Abstract
In a numerical investigation of the thermal energy storage performance of a latent heat thermal energy storage system with three angled fins, the enthalpy-porosity model was used to simulate the phase-change process. To analyze the effect of the angle of inclination of the fin (θf) on the heat transfer characteristics and energy storage performance, a parametric study was performed in which θf was varied over the range −40∘≤θf≤40∘. The variation in energy storage performance according to fin angle is also analysed, in order to obtain an optimal fin angle for maximum energy storage performance for the geometric shape of interest. The results reveal that both the heat transfer characteristics and the energy storage performance are affected significantly by variations in θf.

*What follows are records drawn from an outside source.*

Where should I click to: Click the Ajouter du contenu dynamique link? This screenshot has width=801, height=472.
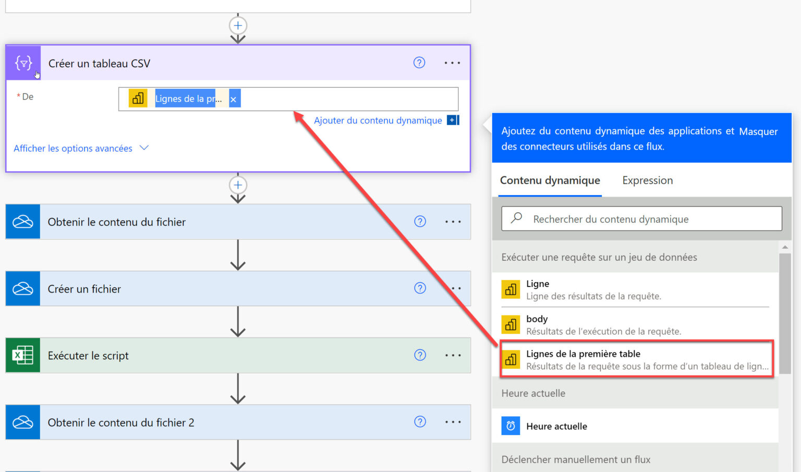coord(378,120)
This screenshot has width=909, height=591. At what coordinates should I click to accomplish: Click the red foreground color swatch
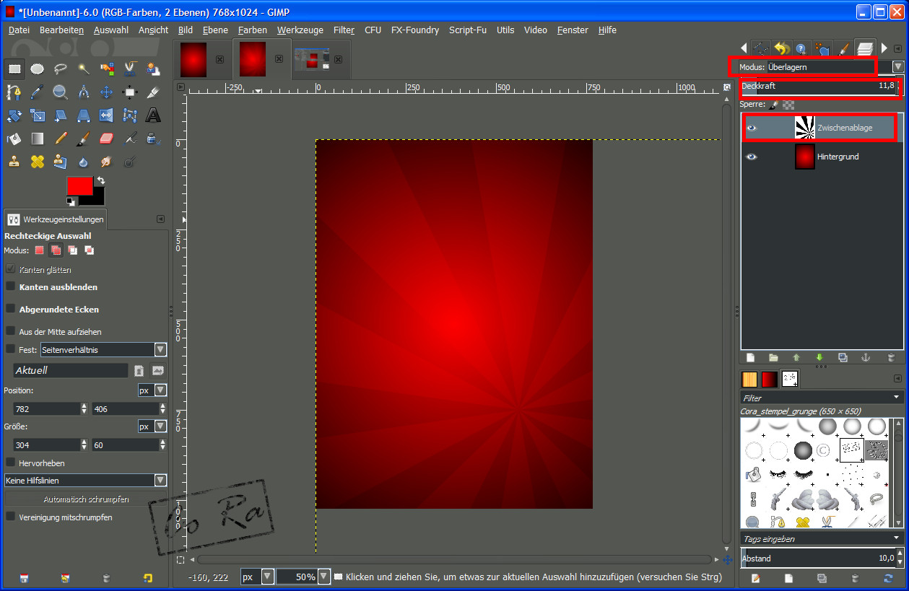pos(79,185)
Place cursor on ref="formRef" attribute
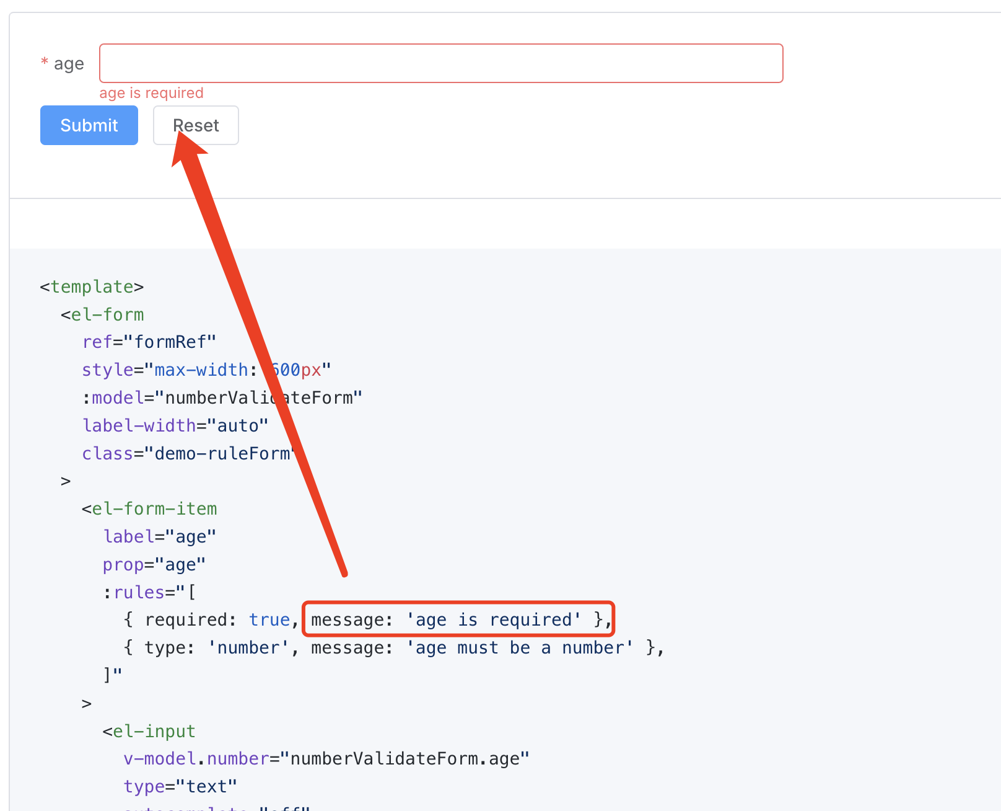 [x=149, y=342]
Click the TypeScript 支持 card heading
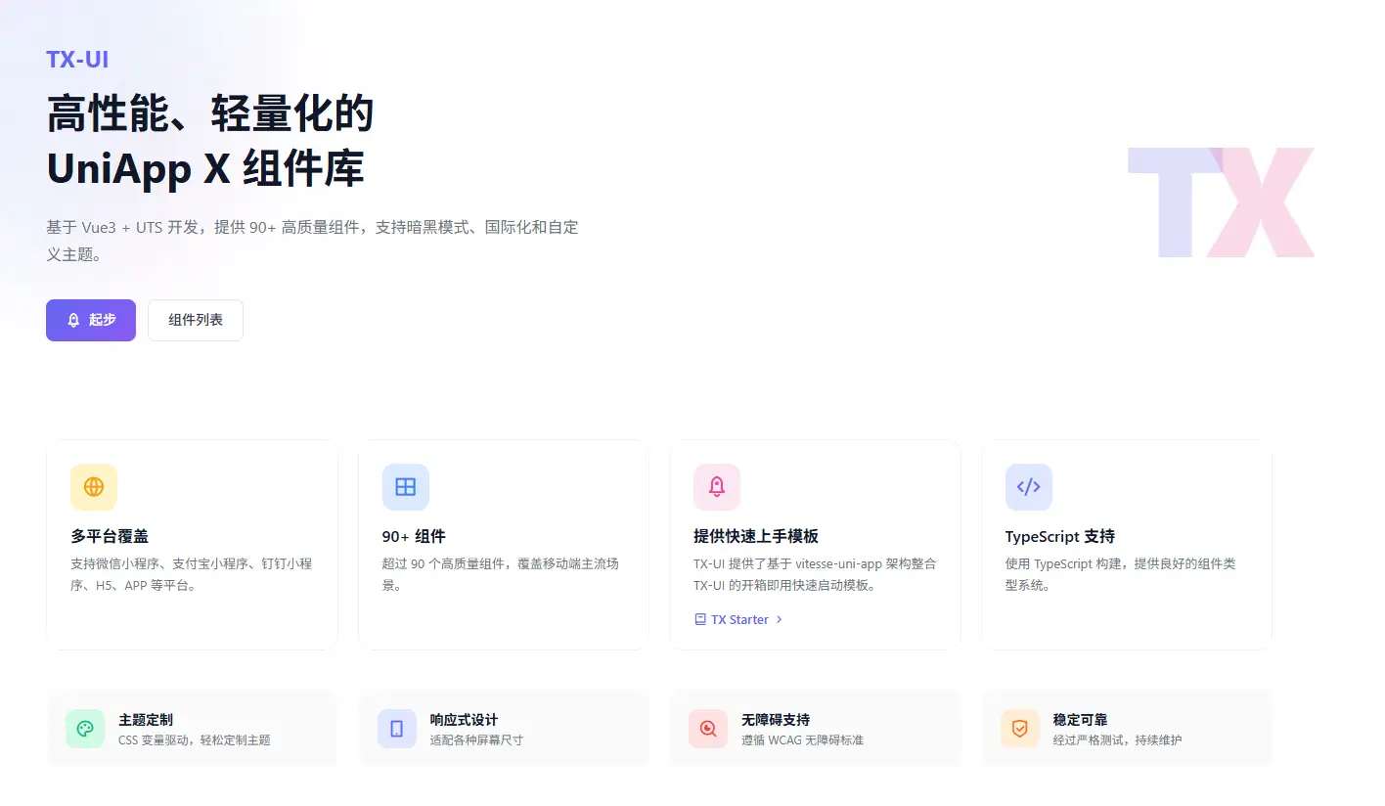 (1059, 536)
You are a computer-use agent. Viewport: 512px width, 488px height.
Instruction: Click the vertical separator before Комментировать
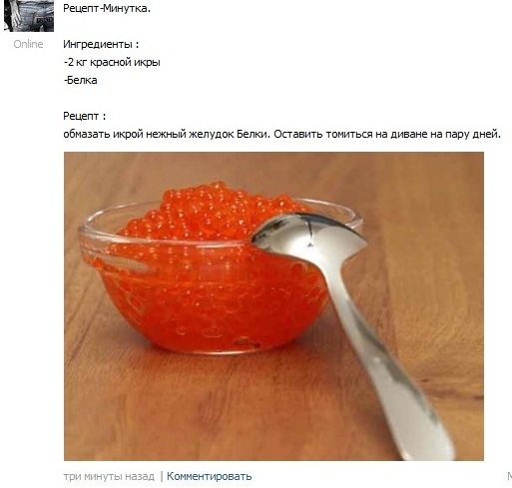click(x=162, y=476)
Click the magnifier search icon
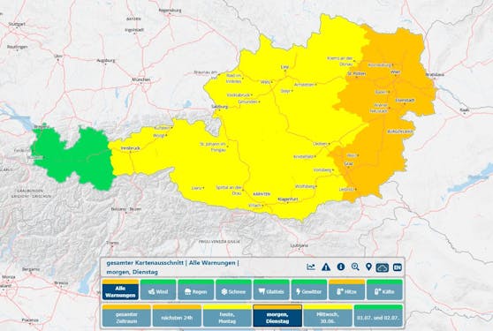The width and height of the screenshot is (493, 331). coord(355,267)
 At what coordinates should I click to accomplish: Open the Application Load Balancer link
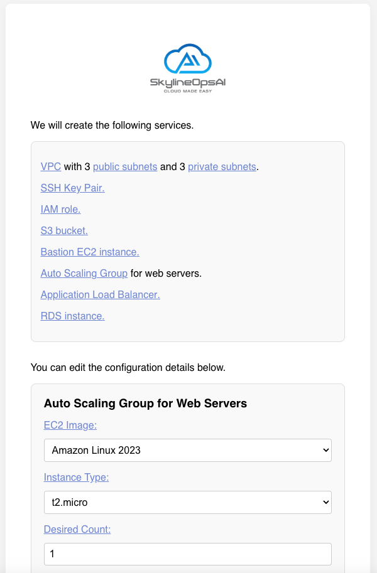100,294
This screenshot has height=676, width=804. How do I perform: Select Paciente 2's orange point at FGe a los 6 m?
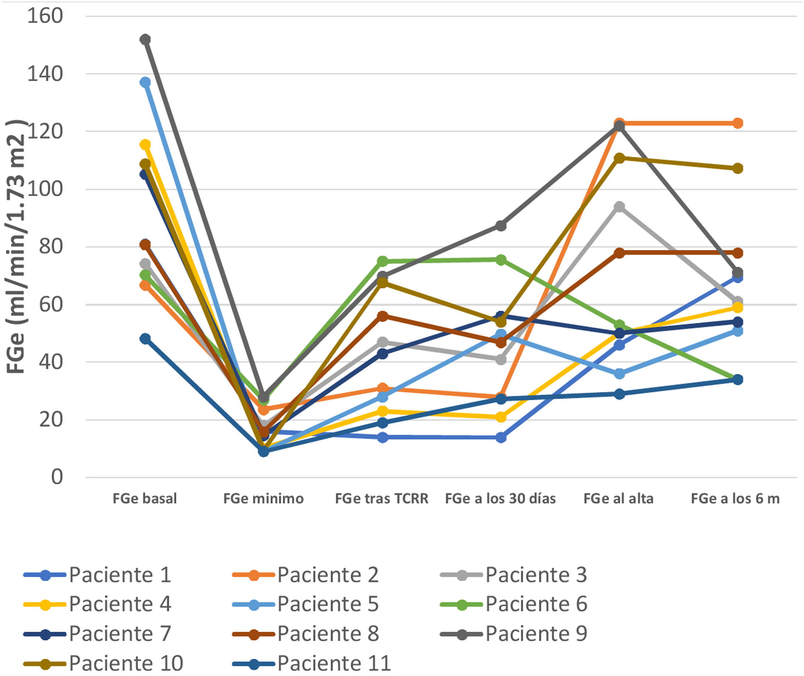[738, 123]

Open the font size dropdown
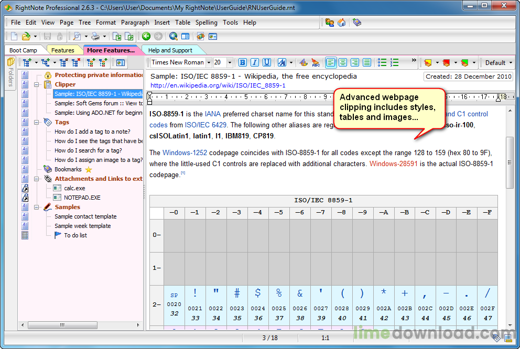[231, 62]
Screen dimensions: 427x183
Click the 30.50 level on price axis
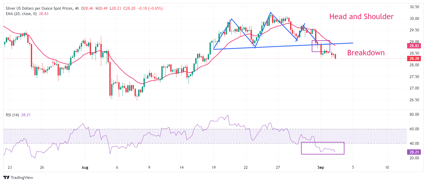414,7
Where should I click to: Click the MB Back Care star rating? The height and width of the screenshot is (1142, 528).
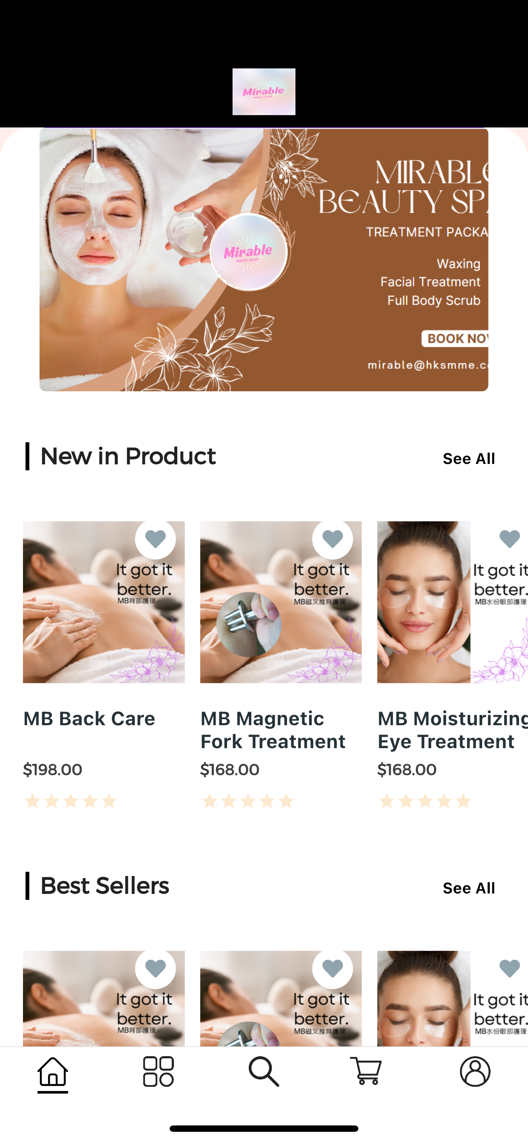pos(71,801)
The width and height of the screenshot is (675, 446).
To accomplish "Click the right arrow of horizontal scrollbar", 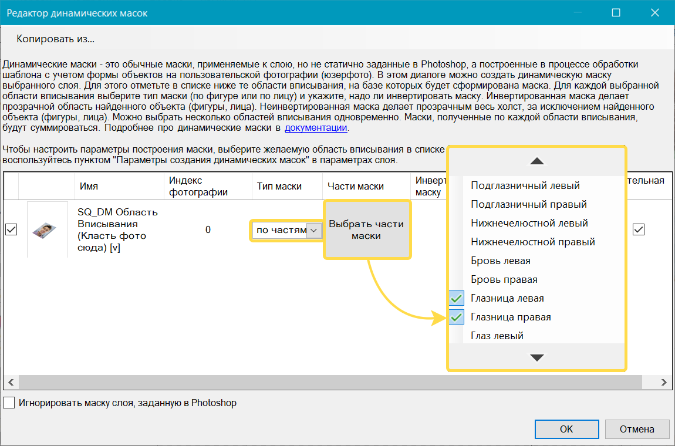I will 664,382.
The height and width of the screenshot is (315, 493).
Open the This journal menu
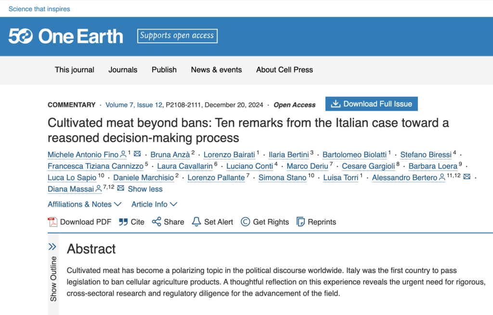[x=75, y=70]
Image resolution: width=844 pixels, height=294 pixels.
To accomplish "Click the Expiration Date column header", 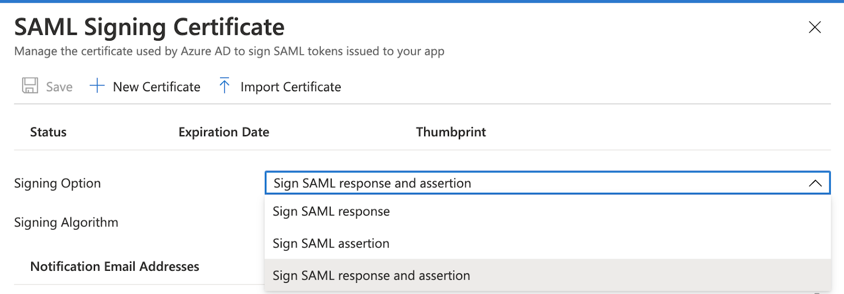I will click(224, 132).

For cases where the fins are angled downwards, the upward flow is hampered, and where the fins are angled upwards, natural convection is intensified prior to the onset of thermal stratification. During the final stage of the charging process, the quantity of the remaining solid phase change material in the lower region increases, which delays the melting time. In order to evaluate the energy storage performance, the melting time, the total stored energy, and the mean power were calculated. For θf in the range −30∘≤θf≤−10∘, the energy storage performance can exceed that for the case of θf=0∘. The case of θf=−20∘ shows the best thermal energy storage performance as the average power is up to 19.3% higher than that for the case of θf=0∘ among all cases considered in present study.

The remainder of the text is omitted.